黒瀬さんと手を繋ぎながらしばらく歩くと、学校に到着する。
学校についてもなお、どうして黒瀬さんが手を繋いできたのか分からずじまいだった。
2人と別れ、教室へと向かっている時いつも一緒にいる親友、小日向つぐみがグイグイと私の目の前に近寄ってくる。
「ねぇ、伊吹!!今日3年生の先輩と手ぇ繋いで来てたよね!?しかも隣に灰田くんいたじゃない!!どーいう組み合わせよ!!」
「あー・・・」
短いショートヘアをなびかせながら、グイグイと来るつぐみにどう説明すればいいのか分からずに、頭をかく。
つぐみ、灰田くんと幼なじみだからチラッと見えただけでバレるよね・・・。
「黒瀬さんが家が近くだからって迎えに来てくれて・・・一緒に歩いてたら灰田くんと合流したって感じ・・・かな」
「それで3年生と手を繋ぐってどういうことよ!?好きな人の前でしょ!?」
「それは私が聞きたい・・・」
私だってなんで黒瀬さんが手を繋いできたのかいまだにわからないし。
それに──
“陸ばっかじゃなくて、俺にも構って”
耳打ちされた言葉も、よくわかんなかったし・・・。
言葉のままなら構って欲しかったってことになるけど、その理由は?
気まぐれ・・・とか?
黒瀬さんならありえそうだからなんとも言えないな。
「それに、昨日灰田くんと同じ部活にマネージャーとして入ったんでしょ?」
「う、うん・・・ちょっと色々あってね・・・」
言葉を濁しながらつぐみに話す。
黒瀬さんに脅されて入った、とは言わない方がいいだろう。
そんなこと言ったらつぐみが発狂しちゃう。
“私の友達になんてことさらしてんじゃこらぁ!!”的なことを言いながら突撃しかねない。

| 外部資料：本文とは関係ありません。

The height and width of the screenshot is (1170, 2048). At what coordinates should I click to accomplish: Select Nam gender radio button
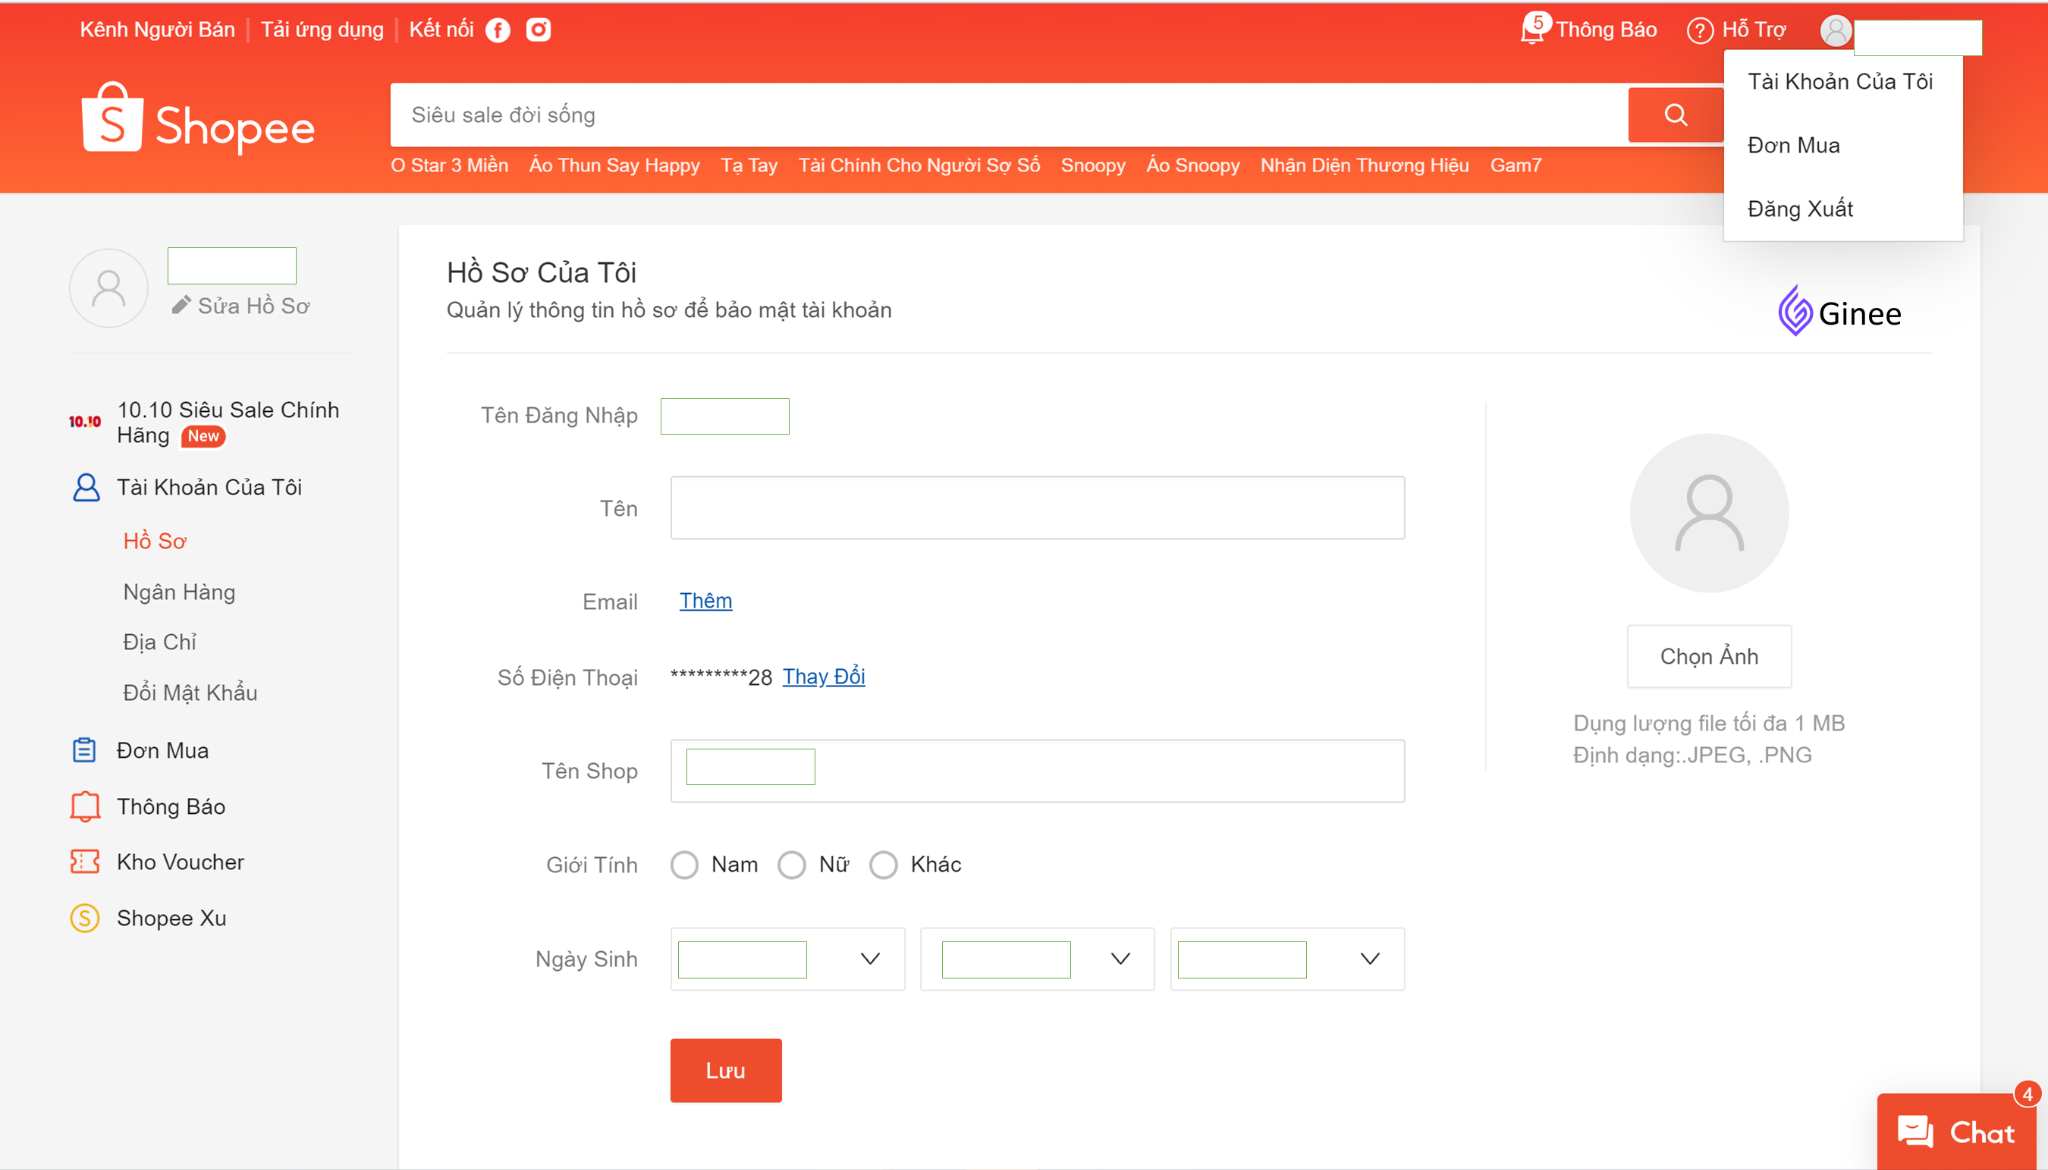tap(686, 865)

「ふぅん・・・でも、同じ部活なら近くで見れるじゃん!良かったね!」
「まぁ・・・うん。ちょっと他の女の子が怖いけどね」
マネージャー初日に“先輩に近付かないでよ”って感じの事言われたし・・・。
いつまた言われるかわかったもんじゃない。
「女の嫉妬って怖いからね〜・・・気をつけなきゃダメよ?それじゃなくても、灰田くん昔からモテるから」
「あはは・・・気をつけまーす」
それがもう経験してるんだな〜・・・これが。
そんなこと言えずに、困りながら笑う。
キーンコーンカーンコーン
そうこう話していると、チャイムが鳴る。
「あっ、やば!席つかなきゃ!またね!」
「うん、また」
つぐみと離れ、自分の席へと向かった。